The Baum-Welch algorithm for fMRI data

The Baum–Welch algorithm makes use of Expectation Maximization (EM) to estimate the parameters of a hidden Markov model. Here is a demo implementation for hypothetical fMRI data that estimates the neural signatures of K = 3 states from V = 3 voxels over NTime = 256 time points. Models such as these are useful for modelling, for example, the changes in neural activity associated with a sequences of different situational events, see: Baldassano, Chen, Zadbood, Pillow, Hasson & Norman (2017). Discovering event structure in continuous narrative perception and memory. Neuron, 95(3), 709-721.

Generate ground truth variables (GT_*) for hypothetical data

% GT_State2Feature is a K by V matrix that lists the ground truth mean voxel

% intensities (number of voxels = V) related to each of the K sates.

GT_State2Feature = ...

[...

1,-2,-2;

2, 1, 2;

-1, 2, 0];

% GT_TransMat is a K by K transition matrix that details the probability of

% jumping from one state to another. GT_CumTransMat represents the

% cumulative probably of transitioning from state i to state 1 to j.

GT_TransMat = ...

[...

.980, .020, .000;

.000, .990, .010;

.000, .000, 1.0];

GT_CumTransMat = cumsum(GT_TransMat,2);

Note that expected number of time steps per state, E[n], is very sensitive to changes in the transition probabilities (p) when p is high (p ~> .9). This is because the expected number of states is given by the following:

% Plot p vs E[n]:

Line = fplot(@(p) 1./(1-p),[0,1]);

Line.Color = 'r';

Line.LineWidth = 2;

ylim([0,144]);

set(gca,'FontSize',14);

xlabel('p');

ylabel('E[n]');

% GT_Time2State (generated below) is a NTime by 1 vector representing the

% ground truth sequence of states. This is generated recursively at each

% time point by starting in the state i=1, sampling a uniformly distributed

% random number (x) in the range (0,1), and jumping to state j when

% GT_CumTransMat(i,j) > x.

NTime = 256;

GT_Time2State = nan(NTime,1);

GT_Time2State(1,1) = 1;

rng(331);

for iTime = 2:1:NTime

x = rand(1,1);

xx = GT_CumTransMat(GT_Time2State(iTime-1),:);

xx = find(xx > x); % Returns a subset of [1,2,3];

GT_Time2State(iTime) = xx(1);

end

% GT_Time2Mu is an NTime by V matrix that lists the ground truth mean voxel

% intensities for each time point. GT_BoundaryIndex is a vector containing

% times of the the (in this case, K-1) state transitions.

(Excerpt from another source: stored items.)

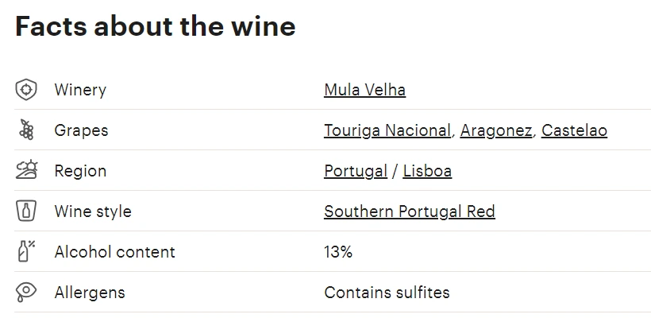This screenshot has width=651, height=318.
Task: Click the 13% alcohol value
Action: (338, 252)
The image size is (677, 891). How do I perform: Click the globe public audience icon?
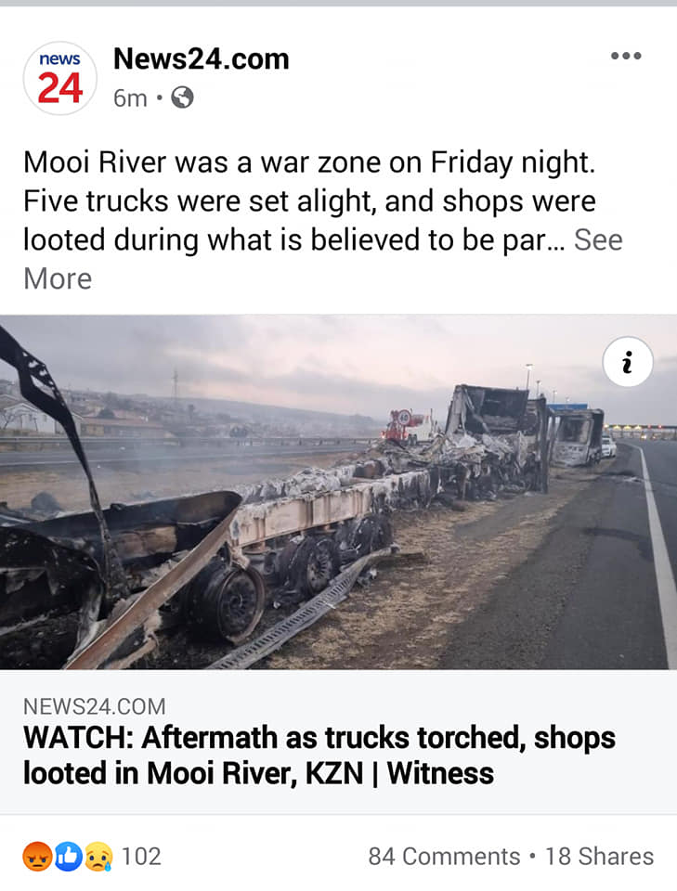coord(182,97)
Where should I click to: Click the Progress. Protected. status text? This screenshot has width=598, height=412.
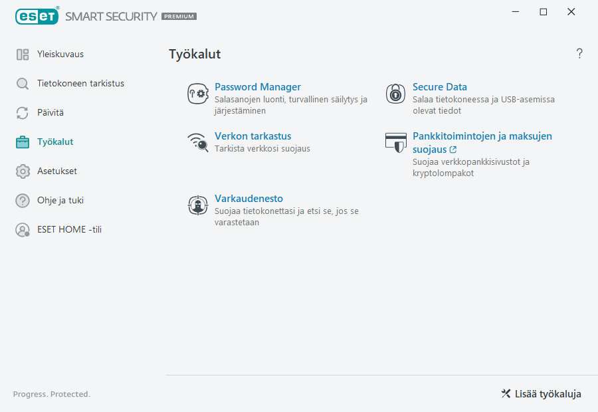click(51, 394)
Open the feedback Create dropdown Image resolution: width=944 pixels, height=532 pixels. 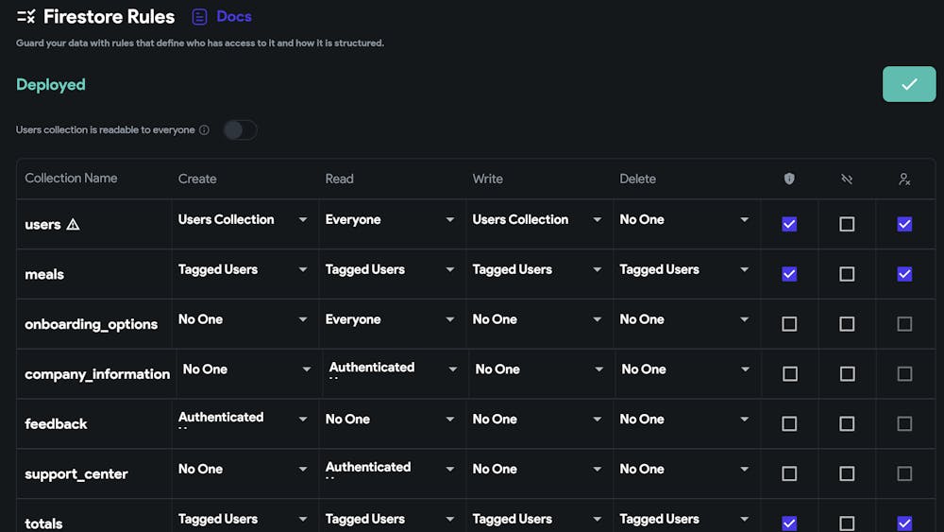point(244,420)
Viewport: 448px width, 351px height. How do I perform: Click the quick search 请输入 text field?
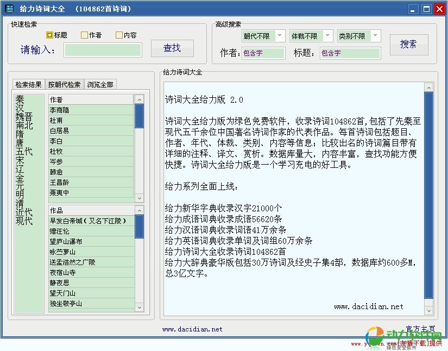(x=103, y=50)
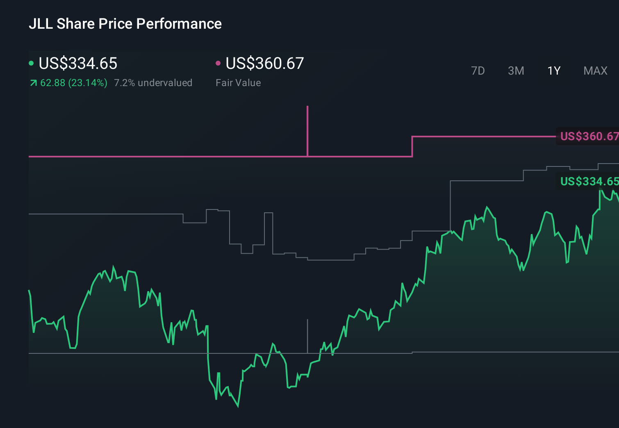Open details for the US$334.65 price header

pyautogui.click(x=78, y=64)
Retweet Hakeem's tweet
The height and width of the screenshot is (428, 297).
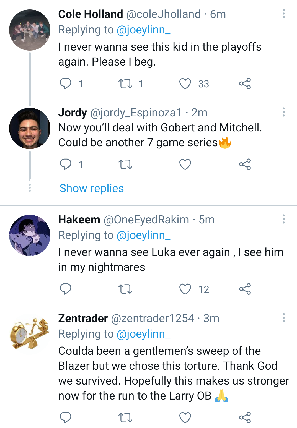125,289
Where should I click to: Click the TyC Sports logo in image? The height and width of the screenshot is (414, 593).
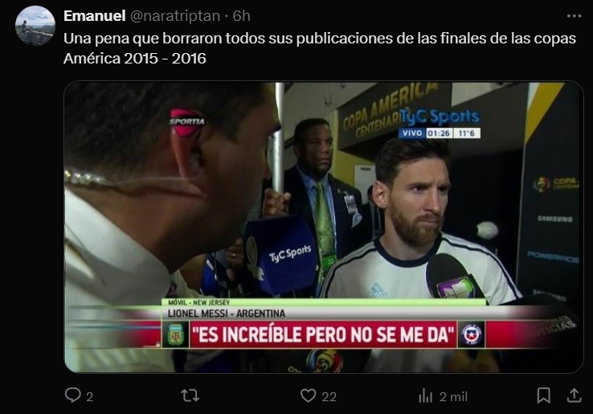tap(440, 117)
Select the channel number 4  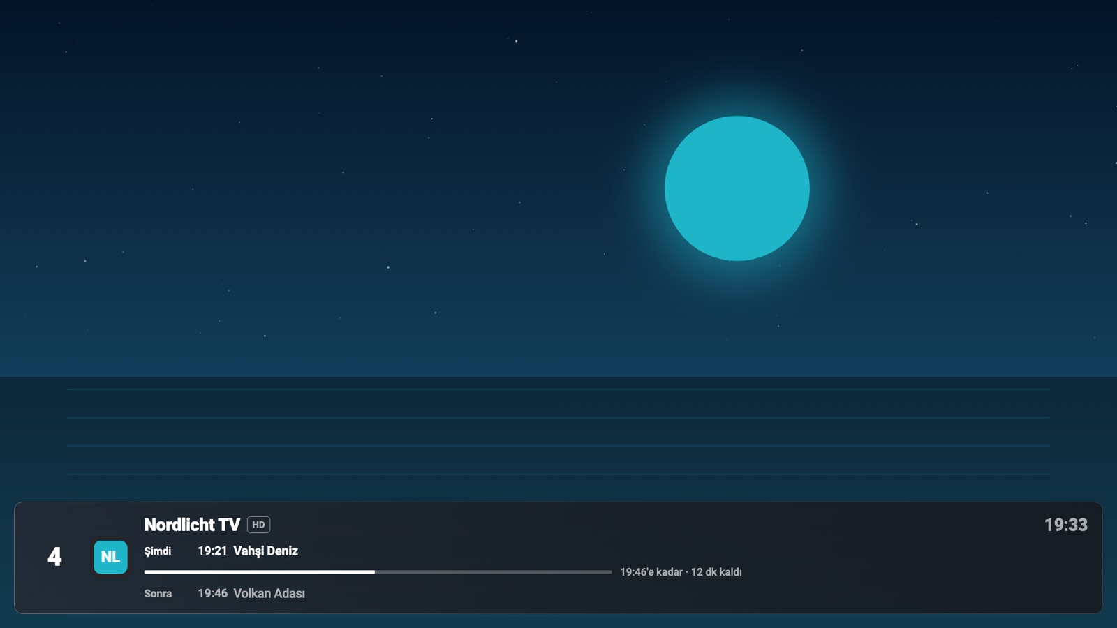tap(54, 557)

GT_Time2Mu = GT_State2Feature(GT_Time2State,:);

GT_BoundaryIndex = find(diff(GT_Time2State));

% The Time2Voxel matrix lists each of the NTime observations for each of

% the V voxels.

% Note that we use an identity matrix to specify the covariance.

Time2Voxel = mvnrnd(GT_Time2Mu,eye(3),size(GT_Time2Mu,1));

Plot voxel time series and voxel-by-voxel scatter

% Plot the voxel intensity time series as a heat-map with time along the

% vertical axis and voxel along the horizontal axis.

figure;

subplot(1,4,1);

imagesc(Time2Voxel); colormap(hot);

xticks([1,2,3]);

xlabel('Voxel');

ylabel('Timepoint');

title('Voxel activity time series');

% Plot the intensities of each voxel in a 3D scatter plot with one point

% per time step (black dots). This illustrates a voxel-space depicting

% three clusters of observations that correspond to the 3 states. The

% scatter plot also includes large red points that mark the ground truth

% mean intensities for each state.

subplot(1,4,2:4);

hold on;

scatter3(Time2Voxel(:,1),Time2Voxel(:,2),Time2Voxel(:,3),30,'k','filled');

scatter3(...

GT_State2Feature(:,1),GT_State2Feature(:,2),GT_State2Feature(:,3),...

100,'red','filled');

axis square; xlim([-3,3]); ylim([-3,3]); zlim([-3,3]);

view([-40,12]);

title('Voxel-by-voxel scatter plot');

Plot timepoint-by-timepoint correlation & Euclidean distance

figure;

% Here we correlate the intensities of each voxel across pairs of time

% points. If two time points belong to the same state, their voxel

% intensities should be highly correlated. This manifests as clusters of

% high correlations close to the diagonal elements of the correlation matrix

% since, by definition, each state is most likely to be followed by itself

% (see GT_TransMat above).

subplot(1,2,1);

hold on;

imagesc(corr(Time2Voxel')); axis square;

colormap('jet');

CAxis01 = colorbar; caxis([-1,1]);

% The following four lines add white boundary boxes around the pairwise

% correlations that belong to the same ground truth states.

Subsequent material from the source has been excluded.